### 수행할 작업
아래 목록의 모든 줄을 한 글자도 바꾸지 말고 그대로 다시 적으십시오.

══ 제공 자료

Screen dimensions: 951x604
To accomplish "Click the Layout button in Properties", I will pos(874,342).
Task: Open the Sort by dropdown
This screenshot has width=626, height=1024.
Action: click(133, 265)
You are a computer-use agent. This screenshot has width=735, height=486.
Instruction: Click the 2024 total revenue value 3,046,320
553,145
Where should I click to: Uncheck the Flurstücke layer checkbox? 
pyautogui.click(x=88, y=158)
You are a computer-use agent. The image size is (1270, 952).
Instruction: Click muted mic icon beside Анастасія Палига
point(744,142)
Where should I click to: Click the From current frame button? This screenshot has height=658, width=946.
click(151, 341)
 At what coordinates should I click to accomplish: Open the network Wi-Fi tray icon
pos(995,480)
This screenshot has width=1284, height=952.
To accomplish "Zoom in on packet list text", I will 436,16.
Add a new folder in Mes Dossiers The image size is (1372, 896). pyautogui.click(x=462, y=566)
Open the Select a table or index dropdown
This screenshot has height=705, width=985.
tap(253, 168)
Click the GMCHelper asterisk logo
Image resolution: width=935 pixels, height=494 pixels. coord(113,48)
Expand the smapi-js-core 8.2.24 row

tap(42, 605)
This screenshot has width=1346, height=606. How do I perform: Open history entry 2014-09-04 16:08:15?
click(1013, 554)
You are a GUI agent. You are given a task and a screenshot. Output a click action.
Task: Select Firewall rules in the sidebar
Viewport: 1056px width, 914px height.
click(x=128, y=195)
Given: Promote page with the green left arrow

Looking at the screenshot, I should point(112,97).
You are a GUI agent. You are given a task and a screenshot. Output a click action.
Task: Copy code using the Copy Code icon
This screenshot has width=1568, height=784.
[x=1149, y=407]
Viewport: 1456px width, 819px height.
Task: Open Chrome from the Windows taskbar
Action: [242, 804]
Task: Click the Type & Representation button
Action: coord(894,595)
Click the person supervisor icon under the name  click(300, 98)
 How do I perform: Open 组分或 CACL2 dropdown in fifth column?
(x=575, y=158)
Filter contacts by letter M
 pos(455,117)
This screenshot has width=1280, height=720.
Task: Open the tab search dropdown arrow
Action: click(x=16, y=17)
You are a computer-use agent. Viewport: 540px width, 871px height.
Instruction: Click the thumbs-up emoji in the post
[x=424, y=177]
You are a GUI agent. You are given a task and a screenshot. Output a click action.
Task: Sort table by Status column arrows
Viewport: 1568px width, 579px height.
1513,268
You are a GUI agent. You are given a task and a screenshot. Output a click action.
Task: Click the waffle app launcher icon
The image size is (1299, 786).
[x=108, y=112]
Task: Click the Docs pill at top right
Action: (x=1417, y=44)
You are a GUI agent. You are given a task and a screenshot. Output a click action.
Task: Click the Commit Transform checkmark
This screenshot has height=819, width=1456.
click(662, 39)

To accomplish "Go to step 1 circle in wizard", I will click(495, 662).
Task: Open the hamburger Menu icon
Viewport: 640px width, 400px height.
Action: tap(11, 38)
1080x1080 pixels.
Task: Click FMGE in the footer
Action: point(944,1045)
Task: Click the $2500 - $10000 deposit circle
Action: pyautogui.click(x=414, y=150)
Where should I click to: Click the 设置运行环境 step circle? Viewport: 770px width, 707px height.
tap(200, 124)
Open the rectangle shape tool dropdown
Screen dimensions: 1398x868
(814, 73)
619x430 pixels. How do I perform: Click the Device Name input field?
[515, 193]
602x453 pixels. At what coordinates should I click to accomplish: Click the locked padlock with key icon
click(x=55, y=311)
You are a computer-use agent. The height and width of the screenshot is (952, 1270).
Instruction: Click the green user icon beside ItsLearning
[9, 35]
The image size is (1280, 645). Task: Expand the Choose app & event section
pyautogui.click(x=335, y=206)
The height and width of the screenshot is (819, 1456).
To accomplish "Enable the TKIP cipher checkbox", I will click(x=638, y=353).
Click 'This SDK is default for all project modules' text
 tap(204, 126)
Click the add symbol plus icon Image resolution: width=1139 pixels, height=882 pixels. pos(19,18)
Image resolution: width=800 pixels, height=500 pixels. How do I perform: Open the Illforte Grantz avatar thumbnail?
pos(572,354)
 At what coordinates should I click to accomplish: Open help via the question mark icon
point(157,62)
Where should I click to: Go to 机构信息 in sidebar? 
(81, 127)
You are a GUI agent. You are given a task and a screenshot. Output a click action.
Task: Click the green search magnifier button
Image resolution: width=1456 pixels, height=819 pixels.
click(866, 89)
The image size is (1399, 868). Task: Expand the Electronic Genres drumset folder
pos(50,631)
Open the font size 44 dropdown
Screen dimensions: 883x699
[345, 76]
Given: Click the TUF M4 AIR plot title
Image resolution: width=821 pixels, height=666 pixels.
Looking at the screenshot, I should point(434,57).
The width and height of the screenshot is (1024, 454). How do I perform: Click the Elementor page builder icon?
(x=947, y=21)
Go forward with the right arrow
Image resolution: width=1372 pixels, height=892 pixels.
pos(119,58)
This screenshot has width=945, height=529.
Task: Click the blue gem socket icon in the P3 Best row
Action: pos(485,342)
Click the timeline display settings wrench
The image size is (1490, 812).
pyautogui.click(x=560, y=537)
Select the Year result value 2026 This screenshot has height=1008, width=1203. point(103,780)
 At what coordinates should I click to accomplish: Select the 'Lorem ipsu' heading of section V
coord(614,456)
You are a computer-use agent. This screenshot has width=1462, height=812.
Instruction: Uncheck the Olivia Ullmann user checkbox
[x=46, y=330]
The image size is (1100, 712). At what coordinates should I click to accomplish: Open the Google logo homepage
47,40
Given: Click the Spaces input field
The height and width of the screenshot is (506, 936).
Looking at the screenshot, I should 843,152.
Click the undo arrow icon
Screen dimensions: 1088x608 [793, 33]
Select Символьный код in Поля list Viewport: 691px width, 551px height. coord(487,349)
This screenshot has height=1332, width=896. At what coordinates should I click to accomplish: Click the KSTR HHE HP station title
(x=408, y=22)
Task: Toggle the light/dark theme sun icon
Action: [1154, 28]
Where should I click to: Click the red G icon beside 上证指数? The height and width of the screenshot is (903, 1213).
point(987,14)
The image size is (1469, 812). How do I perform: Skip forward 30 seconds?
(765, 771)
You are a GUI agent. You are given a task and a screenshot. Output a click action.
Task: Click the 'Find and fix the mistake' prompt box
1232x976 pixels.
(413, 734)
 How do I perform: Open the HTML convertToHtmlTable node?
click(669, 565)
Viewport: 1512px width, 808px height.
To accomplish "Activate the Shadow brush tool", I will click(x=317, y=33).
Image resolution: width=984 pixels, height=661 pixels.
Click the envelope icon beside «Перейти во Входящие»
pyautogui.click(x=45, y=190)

════

### 정답
Screen dimensions: 951x604
To accomplish "Click the Layout button in Properties", I will pos(874,342).
Task: Open the Sort by dropdown
This screenshot has width=626, height=1024.
Action: click(133, 265)
You are a computer-use agent. This screenshot has width=735, height=486.
Instruction: Click the 2024 total revenue value 3,046,320
553,145
Where should I click to: Uncheck the Flurstücke layer checkbox? 
pyautogui.click(x=88, y=158)
You are a computer-use agent. The image size is (1270, 952).
Instruction: Click muted mic icon beside Анастасія Палига
point(744,142)
Where should I click to: Click the From current frame button? This screenshot has height=658, width=946.
click(151, 341)
 At what coordinates should I click to accomplish: Open the network Wi-Fi tray icon
pos(995,480)
This screenshot has width=1284, height=952.
To accomplish "Zoom in on packet list text", I will 436,16.
Add a new folder in Mes Dossiers The image size is (1372, 896). pyautogui.click(x=462, y=566)
Open the Select a table or index dropdown
This screenshot has height=705, width=985.
tap(253, 168)
Click the GMCHelper asterisk logo
Image resolution: width=935 pixels, height=494 pixels. coord(113,48)
Expand the smapi-js-core 8.2.24 row

tap(42, 605)
This screenshot has width=1346, height=606. How do I perform: Open history entry 2014-09-04 16:08:15?
click(1013, 554)
You are a GUI agent. You are given a task and a screenshot. Output a click action.
Task: Select Firewall rules in the sidebar
Viewport: 1056px width, 914px height.
click(x=128, y=195)
Given: Promote page with the green left arrow

Looking at the screenshot, I should point(112,97).
You are a GUI agent. You are given a task and a screenshot. Output a click action.
Task: Copy code using the Copy Code icon
This screenshot has width=1568, height=784.
[x=1149, y=407]
Viewport: 1456px width, 819px height.
Task: Open Chrome from the Windows taskbar
Action: [242, 804]
Task: Click the Type & Representation button
Action: coord(894,595)
Click the person supervisor icon under the name  click(300, 98)
 How do I perform: Open 组分或 CACL2 dropdown in fifth column?
(x=575, y=158)
Filter contacts by letter M
 pos(455,117)
This screenshot has width=1280, height=720.
Task: Open the tab search dropdown arrow
Action: click(x=16, y=17)
You are a computer-use agent. Viewport: 540px width, 871px height.
Instruction: Click the thumbs-up emoji in the post
[x=424, y=177]
You are a GUI agent. You are given a task and a screenshot. Output a click action.
Task: Sort table by Status column arrows
Viewport: 1568px width, 579px height.
1513,268
You are a GUI agent. You are given a task and a screenshot. Output a click action.
Task: Click the waffle app launcher icon
The image size is (1299, 786).
[x=108, y=112]
Task: Click the Docs pill at top right
Action: (x=1417, y=44)
You are a GUI agent. You are given a task and a screenshot. Output a click action.
Task: Click the Commit Transform checkmark
This screenshot has height=819, width=1456.
click(662, 39)

To accomplish "Go to step 1 circle in wizard", I will click(495, 662).
Task: Open the hamburger Menu icon
Viewport: 640px width, 400px height.
Action: tap(11, 38)
1080x1080 pixels.
Task: Click FMGE in the footer
Action: point(944,1045)
Task: Click the $2500 - $10000 deposit circle
Action: pyautogui.click(x=414, y=150)
Where should I click to: Click the 设置运行环境 step circle? Viewport: 770px width, 707px height.
tap(200, 124)
Open the rectangle shape tool dropdown
Screen dimensions: 1398x868
(814, 73)
619x430 pixels. How do I perform: Click the Device Name input field?
[515, 193]
602x453 pixels. At what coordinates should I click to accomplish: Click the locked padlock with key icon
click(x=55, y=311)
You are a computer-use agent. The height and width of the screenshot is (952, 1270).
Instruction: Click the green user icon beside ItsLearning
[9, 35]
The image size is (1280, 645). Task: Expand the Choose app & event section
pyautogui.click(x=335, y=206)
The height and width of the screenshot is (819, 1456).
To accomplish "Enable the TKIP cipher checkbox", I will click(x=638, y=353).
Click 'This SDK is default for all project modules' text
 tap(204, 126)
Click the add symbol plus icon Image resolution: width=1139 pixels, height=882 pixels. pos(19,18)
Image resolution: width=800 pixels, height=500 pixels. How do I perform: Open the Illforte Grantz avatar thumbnail?
pos(572,354)
 At what coordinates should I click to accomplish: Open help via the question mark icon
point(157,62)
Where should I click to: Go to 机构信息 in sidebar? 
(81, 127)
You are a GUI agent. You are given a task and a screenshot. Output a click action.
Task: Click the green search magnifier button
Image resolution: width=1456 pixels, height=819 pixels.
click(866, 89)
The image size is (1399, 868). Task: Expand the Electronic Genres drumset folder
pos(50,631)
Open the font size 44 dropdown
Screen dimensions: 883x699
[345, 76]
Given: Click the TUF M4 AIR plot title
Image resolution: width=821 pixels, height=666 pixels.
Looking at the screenshot, I should point(434,57).
The width and height of the screenshot is (1024, 454). How do I perform: Click the Elementor page builder icon?
(x=947, y=21)
Go forward with the right arrow
Image resolution: width=1372 pixels, height=892 pixels.
pos(119,58)
This screenshot has width=945, height=529.
Task: Click the blue gem socket icon in the P3 Best row
Action: pos(485,342)
Click the timeline display settings wrench
The image size is (1490, 812).
pyautogui.click(x=560, y=537)
Select the Year result value 2026 This screenshot has height=1008, width=1203. point(103,780)
 At what coordinates should I click to accomplish: Select the 'Lorem ipsu' heading of section V
coord(614,456)
You are a computer-use agent. This screenshot has width=1462, height=812.
Instruction: Uncheck the Olivia Ullmann user checkbox
[x=46, y=330]
The image size is (1100, 712). At what coordinates should I click to accomplish: Open the Google logo homepage
47,40
Given: Click the Spaces input field
The height and width of the screenshot is (506, 936).
Looking at the screenshot, I should 843,152.
Click the undo arrow icon
Screen dimensions: 1088x608 [793, 33]
Select Символьный код in Поля list Viewport: 691px width, 551px height. coord(487,349)
This screenshot has height=1332, width=896. At what coordinates should I click to accomplish: Click the KSTR HHE HP station title
(x=408, y=22)
Task: Toggle the light/dark theme sun icon
Action: [1154, 28]
Where should I click to: Click the red G icon beside 上证指数? The height and width of the screenshot is (903, 1213).
point(987,14)
The image size is (1469, 812). How do I perform: Skip forward 30 seconds?
(765, 771)
You are a GUI agent. You are given a task and a screenshot. Output a click action.
Task: Click the 'Find and fix the mistake' prompt box
1232x976 pixels.
(413, 734)
 How do I perform: Open the HTML convertToHtmlTable node?
click(669, 565)
Viewport: 1512px width, 808px height.
To accomplish "Activate the Shadow brush tool", I will click(x=317, y=33).
Image resolution: width=984 pixels, height=661 pixels.
Click the envelope icon beside «Перейти во Входящие»
pyautogui.click(x=45, y=190)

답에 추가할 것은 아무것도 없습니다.